Published Humanitas, Volume XVII, Nos. 1 and 2, 2004
National University of Singapore
Conservatism as an “ism,” as Karl Mannheim maintains, only emerged in the West in the late eighteenth and early nineteenth centuries and was an inseparable component of the triad conservatism/liberalism/radicalism. As a result, conservatism is often seen as a direct opponent of liberalism and radicalism. In modern China, especially during the May Fourth period, intellectual leaders whom we may classify as liberal, such as Hu Shih (1891-1962), and radical, such as Chen Tu-hsiu (1879-1942), were commonly engaged, in their pursuit of modernity, in a project that combined Westernization with opposition to tradition. To them, a modern China was to a certain extent a “Western” China, whatever the term “Western” might mean. Therefore, right from the beginning, conservatives who opposed the proposals of the New Intellectuals usually were viewed by others as a group that attacked Western culture and values.

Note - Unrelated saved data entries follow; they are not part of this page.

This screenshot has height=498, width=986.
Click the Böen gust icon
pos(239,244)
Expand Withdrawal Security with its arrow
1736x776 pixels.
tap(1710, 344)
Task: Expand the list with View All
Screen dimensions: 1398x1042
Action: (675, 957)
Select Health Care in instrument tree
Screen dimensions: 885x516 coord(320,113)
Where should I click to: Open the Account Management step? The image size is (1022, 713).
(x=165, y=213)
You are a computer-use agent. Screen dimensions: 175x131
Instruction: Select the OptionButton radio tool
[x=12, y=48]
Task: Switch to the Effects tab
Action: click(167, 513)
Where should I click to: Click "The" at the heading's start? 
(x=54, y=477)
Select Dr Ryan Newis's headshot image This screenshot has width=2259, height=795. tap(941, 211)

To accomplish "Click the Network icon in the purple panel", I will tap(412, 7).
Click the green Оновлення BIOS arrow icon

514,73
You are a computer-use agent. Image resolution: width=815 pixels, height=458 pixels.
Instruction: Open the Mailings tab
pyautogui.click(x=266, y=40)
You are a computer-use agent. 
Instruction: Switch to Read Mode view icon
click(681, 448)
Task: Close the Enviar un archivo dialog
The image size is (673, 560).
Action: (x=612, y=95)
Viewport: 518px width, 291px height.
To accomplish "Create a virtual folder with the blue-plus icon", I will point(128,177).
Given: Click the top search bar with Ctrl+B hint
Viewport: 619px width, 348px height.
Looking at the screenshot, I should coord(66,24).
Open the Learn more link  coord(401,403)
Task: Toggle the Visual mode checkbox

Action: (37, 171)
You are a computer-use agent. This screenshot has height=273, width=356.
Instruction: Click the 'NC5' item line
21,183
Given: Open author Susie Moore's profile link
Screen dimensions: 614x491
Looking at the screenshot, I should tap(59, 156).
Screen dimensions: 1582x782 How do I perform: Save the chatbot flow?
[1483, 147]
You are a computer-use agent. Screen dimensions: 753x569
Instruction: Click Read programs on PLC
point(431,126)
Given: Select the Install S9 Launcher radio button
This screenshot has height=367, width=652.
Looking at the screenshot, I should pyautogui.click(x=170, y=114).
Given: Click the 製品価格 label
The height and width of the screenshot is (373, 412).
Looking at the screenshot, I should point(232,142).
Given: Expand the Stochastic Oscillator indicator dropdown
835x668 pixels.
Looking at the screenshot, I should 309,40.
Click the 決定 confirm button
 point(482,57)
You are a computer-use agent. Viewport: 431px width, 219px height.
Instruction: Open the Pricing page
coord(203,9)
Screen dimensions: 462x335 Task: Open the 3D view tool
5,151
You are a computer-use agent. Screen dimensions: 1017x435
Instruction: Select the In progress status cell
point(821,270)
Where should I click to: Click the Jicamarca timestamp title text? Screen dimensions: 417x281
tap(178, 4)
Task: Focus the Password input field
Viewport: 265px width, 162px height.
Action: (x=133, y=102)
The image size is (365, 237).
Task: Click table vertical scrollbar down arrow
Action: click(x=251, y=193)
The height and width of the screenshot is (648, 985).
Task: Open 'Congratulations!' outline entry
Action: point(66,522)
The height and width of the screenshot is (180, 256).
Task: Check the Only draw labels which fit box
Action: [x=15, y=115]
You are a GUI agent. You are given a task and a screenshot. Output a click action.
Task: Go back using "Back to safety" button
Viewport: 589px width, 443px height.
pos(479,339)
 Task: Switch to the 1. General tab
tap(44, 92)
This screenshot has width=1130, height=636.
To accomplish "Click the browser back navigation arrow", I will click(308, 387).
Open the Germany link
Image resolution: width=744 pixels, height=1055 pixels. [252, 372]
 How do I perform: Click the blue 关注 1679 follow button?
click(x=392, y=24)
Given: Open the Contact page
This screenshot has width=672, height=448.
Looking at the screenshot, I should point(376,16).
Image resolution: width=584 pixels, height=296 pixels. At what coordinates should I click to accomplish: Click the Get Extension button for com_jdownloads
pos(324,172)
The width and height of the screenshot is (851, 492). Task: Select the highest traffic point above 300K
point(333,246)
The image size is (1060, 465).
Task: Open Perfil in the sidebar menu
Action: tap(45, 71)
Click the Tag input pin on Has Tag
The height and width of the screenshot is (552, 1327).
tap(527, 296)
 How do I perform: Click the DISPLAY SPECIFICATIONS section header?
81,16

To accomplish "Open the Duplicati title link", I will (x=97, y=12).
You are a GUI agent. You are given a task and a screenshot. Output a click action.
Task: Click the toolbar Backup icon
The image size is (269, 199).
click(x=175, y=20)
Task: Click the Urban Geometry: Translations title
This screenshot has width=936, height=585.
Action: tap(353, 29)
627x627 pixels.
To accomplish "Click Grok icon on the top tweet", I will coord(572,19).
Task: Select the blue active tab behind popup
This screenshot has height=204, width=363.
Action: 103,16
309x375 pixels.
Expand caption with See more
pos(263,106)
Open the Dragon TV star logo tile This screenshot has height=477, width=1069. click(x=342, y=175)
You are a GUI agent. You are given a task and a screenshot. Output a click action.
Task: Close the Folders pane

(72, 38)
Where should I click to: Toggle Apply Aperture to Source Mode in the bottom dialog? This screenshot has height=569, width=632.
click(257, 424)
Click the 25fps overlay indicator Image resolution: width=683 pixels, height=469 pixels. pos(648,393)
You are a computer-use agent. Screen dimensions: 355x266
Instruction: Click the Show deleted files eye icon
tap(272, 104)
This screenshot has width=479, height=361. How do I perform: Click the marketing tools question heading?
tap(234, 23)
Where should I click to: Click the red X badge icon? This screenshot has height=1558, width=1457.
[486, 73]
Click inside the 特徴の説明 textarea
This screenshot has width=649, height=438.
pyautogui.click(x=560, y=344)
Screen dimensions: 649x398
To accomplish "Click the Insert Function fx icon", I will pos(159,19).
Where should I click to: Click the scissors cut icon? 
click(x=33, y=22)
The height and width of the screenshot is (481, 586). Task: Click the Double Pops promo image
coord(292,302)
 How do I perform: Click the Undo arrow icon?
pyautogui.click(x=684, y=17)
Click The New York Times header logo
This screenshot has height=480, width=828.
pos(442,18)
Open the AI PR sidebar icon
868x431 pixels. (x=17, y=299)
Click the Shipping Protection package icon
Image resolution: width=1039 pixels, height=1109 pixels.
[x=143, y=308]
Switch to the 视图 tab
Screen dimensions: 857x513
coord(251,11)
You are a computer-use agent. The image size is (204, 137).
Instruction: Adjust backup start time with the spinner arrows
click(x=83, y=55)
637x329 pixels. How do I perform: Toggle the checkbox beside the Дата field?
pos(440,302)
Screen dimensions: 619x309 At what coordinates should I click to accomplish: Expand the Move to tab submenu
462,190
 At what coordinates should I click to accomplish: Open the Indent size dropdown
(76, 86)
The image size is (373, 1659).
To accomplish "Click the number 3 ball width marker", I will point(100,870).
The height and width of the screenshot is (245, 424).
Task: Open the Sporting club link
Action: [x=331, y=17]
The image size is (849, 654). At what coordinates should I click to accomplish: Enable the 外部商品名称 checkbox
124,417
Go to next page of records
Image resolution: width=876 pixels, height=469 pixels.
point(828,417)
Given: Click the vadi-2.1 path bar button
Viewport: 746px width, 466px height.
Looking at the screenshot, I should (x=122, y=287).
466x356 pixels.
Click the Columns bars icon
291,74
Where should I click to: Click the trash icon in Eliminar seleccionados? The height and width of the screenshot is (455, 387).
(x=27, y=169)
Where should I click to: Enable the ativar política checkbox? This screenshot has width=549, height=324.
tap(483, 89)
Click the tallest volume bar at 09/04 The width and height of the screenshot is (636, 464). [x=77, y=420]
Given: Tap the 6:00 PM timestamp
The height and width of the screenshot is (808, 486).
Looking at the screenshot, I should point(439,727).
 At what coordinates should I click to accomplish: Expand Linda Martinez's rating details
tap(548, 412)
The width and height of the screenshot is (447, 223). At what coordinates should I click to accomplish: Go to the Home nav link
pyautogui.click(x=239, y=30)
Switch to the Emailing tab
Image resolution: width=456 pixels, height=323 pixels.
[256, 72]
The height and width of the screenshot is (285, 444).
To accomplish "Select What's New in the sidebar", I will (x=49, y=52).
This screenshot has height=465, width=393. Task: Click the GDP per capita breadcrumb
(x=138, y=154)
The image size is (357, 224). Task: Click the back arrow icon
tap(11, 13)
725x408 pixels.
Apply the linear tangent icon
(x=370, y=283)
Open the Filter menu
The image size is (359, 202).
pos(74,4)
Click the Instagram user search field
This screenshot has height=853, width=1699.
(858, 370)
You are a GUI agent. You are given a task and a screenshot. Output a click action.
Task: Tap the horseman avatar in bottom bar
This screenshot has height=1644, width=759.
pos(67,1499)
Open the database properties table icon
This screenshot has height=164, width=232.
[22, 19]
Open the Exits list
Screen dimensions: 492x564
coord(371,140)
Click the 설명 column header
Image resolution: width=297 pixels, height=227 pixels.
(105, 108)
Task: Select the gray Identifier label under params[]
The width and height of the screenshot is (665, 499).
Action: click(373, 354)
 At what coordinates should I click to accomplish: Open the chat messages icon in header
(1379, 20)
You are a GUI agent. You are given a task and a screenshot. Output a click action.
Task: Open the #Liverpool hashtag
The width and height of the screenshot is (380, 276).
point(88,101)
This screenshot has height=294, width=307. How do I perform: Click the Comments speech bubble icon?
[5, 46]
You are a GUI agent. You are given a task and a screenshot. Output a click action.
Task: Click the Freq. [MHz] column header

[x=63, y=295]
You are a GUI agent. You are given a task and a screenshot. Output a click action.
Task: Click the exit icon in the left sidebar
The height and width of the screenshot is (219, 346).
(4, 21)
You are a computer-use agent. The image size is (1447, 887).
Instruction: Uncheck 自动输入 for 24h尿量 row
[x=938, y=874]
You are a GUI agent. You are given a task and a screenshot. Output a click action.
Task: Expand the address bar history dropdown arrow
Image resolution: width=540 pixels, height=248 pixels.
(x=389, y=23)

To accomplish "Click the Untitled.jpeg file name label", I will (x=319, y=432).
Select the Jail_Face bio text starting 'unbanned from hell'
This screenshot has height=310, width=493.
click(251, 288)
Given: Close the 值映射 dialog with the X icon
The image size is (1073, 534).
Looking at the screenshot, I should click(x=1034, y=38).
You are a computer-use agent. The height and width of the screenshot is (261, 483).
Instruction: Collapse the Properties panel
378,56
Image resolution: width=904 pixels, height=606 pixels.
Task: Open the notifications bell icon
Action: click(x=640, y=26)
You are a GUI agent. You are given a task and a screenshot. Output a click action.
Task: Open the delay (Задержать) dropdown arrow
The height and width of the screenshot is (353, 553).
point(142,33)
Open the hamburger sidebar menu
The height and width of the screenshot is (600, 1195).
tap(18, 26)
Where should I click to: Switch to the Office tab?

But nowadays, it is commonly accepted by scholars of modern China that the historical evidence does not support the classification of the conservatives as monolithically anti-Western. In fact, many conservatives showed great interest in Western learning. Among them, the Critical Review (CR hereafter) school warrants in-depth study. CR, a monthly journal first published in 1922 by some members of the faculty of the Southeastern University in Nanjing, lasted for eleven years. Major figures of this school were Wu Mi (1894-1978), Mei Kuang-ti (1880-1945), Hu Hsien-hsu (b1894), and Liu I-chen (1880-1936), among others. They were in direct opposition to the New Culture Movement led by the New Intellectuals, and it is in this sense that I consider them conservatives.